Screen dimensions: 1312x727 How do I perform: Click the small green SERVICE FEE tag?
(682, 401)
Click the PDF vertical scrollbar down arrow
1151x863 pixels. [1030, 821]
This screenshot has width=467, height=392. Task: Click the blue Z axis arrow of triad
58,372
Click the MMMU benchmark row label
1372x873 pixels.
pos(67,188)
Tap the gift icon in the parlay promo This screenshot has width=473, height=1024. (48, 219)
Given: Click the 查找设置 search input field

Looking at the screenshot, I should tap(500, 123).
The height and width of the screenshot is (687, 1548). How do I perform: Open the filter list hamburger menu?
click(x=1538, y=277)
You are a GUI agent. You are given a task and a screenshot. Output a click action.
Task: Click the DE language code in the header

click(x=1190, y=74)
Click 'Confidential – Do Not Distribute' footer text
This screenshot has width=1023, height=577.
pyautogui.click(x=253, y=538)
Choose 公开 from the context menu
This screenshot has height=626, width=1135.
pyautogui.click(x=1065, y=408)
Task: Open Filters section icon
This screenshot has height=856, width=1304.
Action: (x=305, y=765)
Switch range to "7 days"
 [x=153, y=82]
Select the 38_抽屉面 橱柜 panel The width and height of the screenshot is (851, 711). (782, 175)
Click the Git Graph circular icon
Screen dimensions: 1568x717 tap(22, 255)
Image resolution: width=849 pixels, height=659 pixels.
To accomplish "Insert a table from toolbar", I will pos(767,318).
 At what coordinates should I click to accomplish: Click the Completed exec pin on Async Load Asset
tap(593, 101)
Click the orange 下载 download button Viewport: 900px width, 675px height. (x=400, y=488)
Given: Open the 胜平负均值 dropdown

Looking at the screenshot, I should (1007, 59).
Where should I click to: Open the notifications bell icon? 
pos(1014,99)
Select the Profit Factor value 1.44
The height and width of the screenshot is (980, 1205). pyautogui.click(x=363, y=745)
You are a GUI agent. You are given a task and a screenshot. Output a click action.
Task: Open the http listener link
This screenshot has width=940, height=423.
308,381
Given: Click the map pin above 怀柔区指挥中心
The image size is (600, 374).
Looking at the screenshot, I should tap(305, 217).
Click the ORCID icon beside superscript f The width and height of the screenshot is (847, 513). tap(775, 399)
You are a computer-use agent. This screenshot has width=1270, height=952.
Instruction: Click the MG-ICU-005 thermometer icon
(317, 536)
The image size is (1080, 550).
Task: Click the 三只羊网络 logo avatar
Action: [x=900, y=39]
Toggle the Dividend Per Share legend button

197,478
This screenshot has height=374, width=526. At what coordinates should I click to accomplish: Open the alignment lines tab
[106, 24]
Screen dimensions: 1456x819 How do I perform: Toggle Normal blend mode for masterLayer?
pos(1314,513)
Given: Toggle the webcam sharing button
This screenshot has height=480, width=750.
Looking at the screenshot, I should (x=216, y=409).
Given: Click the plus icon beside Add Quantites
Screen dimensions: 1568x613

Requirement
Copy out the lines above exactly, beginning at the one that contains "Task: Click the DE" and ending at the one that contains "Given: Click the map pin above 怀柔区指挥中心".

Answer to the problem
Task: Click the DE language code in the header

click(x=1190, y=74)
Click 'Confidential – Do Not Distribute' footer text
This screenshot has width=1023, height=577.
pyautogui.click(x=253, y=538)
Choose 公开 from the context menu
This screenshot has height=626, width=1135.
pyautogui.click(x=1065, y=408)
Task: Open Filters section icon
This screenshot has height=856, width=1304.
Action: (x=305, y=765)
Switch range to "7 days"
 [x=153, y=82]
Select the 38_抽屉面 橱柜 panel The width and height of the screenshot is (851, 711). (782, 175)
Click the Git Graph circular icon
Screen dimensions: 1568x717 tap(22, 255)
Image resolution: width=849 pixels, height=659 pixels.
To accomplish "Insert a table from toolbar", I will pos(767,318).
 At what coordinates should I click to accomplish: Click the Completed exec pin on Async Load Asset
tap(593, 101)
Click the orange 下载 download button Viewport: 900px width, 675px height. (x=400, y=488)
Given: Open the 胜平负均值 dropdown

Looking at the screenshot, I should (1007, 59).
Where should I click to: Open the notifications bell icon? 
pos(1014,99)
Select the Profit Factor value 1.44
The height and width of the screenshot is (980, 1205). pyautogui.click(x=363, y=745)
You are a GUI agent. You are given a task and a screenshot. Output a click action.
Task: Open the http listener link
This screenshot has width=940, height=423.
308,381
Given: Click the map pin above 怀柔区指挥中心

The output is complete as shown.